Wednesday, September 4, 2013

THE ENDING

Michael Emerson, who played Ben, earlier this year gave an interview about his time on LOST.

When asked about the ending, he said he understood what the writers and producers were doing with the story. He said that by the end, the series have various tangent story lines going out from the beginning, in both time and space. He agreed with the decision to go back to the beginning in order to end the series. He said the TPTB decided to go with a spiritual end.

Many fans would agree with Emerson that the spiritual ending was a fine way to end the series.

But the main complaint of the spiritual ending as it was presented to us was that it did not explain the previous five long seasons of events and mysteries.

LOST exploded on the television scene. It took critics and fans by storm. Like a real explosion, TPTB had to top themselves on a weekly basis by throwing more drama and mysteries at the public. They did so by spoon feeding parts of back stories, adding crazy mysteries like polar bears in the tropics, and power struggles among various island factions. That would have been well and good but for the added madness of time travel, frozen donkey wheels, island disappearing, ancient civilization hieroglyphs and the Numbers of the Hatch. You can't just throw out a dozen new story arcs with crazy attributes and not answer them - - - how they are connected to the main story line.

The main story line itself was lost by the third season. The idea of rescue became a non-focal point. Even the idea of survival from rival tribes seemed to be secondary to the weird science fiction elements that have been thrust before our viewing eyes.
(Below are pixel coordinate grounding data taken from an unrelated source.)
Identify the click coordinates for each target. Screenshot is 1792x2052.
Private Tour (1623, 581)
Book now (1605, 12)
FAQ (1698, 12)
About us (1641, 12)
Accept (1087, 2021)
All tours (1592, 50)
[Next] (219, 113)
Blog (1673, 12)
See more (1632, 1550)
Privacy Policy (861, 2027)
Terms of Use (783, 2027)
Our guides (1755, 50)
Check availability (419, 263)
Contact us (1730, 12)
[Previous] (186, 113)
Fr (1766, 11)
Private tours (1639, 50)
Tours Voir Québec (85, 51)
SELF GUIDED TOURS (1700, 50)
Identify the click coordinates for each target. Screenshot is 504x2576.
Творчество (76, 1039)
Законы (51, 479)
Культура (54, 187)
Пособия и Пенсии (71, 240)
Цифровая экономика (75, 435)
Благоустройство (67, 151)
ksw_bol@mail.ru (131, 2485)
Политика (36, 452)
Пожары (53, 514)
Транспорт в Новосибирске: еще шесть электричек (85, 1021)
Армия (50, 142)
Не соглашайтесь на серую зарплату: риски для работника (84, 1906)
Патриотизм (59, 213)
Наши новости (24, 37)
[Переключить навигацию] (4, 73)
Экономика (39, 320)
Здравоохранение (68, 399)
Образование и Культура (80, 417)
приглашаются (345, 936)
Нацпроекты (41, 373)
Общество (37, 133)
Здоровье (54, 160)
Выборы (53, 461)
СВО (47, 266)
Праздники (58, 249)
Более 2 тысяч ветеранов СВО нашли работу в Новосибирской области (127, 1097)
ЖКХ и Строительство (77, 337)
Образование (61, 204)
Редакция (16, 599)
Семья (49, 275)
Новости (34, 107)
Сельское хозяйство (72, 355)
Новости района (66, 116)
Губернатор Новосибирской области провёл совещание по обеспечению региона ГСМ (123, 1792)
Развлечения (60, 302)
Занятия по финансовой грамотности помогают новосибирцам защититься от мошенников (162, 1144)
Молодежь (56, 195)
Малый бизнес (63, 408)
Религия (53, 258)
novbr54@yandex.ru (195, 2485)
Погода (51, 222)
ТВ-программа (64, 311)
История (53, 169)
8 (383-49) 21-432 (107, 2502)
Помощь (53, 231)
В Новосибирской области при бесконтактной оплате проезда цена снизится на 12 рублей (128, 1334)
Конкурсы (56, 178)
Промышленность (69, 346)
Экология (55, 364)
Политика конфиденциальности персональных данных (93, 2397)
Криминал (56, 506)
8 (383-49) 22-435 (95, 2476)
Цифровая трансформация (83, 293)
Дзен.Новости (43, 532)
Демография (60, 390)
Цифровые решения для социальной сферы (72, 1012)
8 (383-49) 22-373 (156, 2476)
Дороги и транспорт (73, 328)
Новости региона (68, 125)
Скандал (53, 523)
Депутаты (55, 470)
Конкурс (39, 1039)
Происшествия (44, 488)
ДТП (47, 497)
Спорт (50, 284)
For a show that landed its ending on a spiritual note, there was very little spiritualism in the series. There were some religion icons in the background, but there was no moral center to the series. There was no real punishment for those who did heinous crimes. There were little debate between right and wrong. In fact, just listing the attributes and events of each character would create a long rap sheet for most of them. More than a few of them would have been institutionalized as criminally insane, including Ben.

So the series created a massive among of diverging story mysteries that were analyzed by fans for clues and meaning, but abandoned all those allegedly important stories for a spiritual reunion in the sideways realm. There is a huge gap in logic on why the characters in the church met back up in the after life when in fact most of them had stronger bonds with other people, especially their family members. The spiritual ending did not answer any of the real questions that were posed by TPTB and that drove the rabid attention of fans.

Once TPTB exploded the series into fragments of diverse story lines, scientific principles, strange occurrences, they had no means to reconstruct the early story. In other words, they broke the ceramic plate and they could not put the pieces back together. And this is why the ending still hits a raw nerve with many fans.

They feel that LOST was a great show with a bad ending. Even the most forgiving fans say that LOST was a great show with a satisfying ending. But a great show should have a great ending. When led down the path with great expectations, the show should have delivered a mind blowing conclusion and not another story U-turn.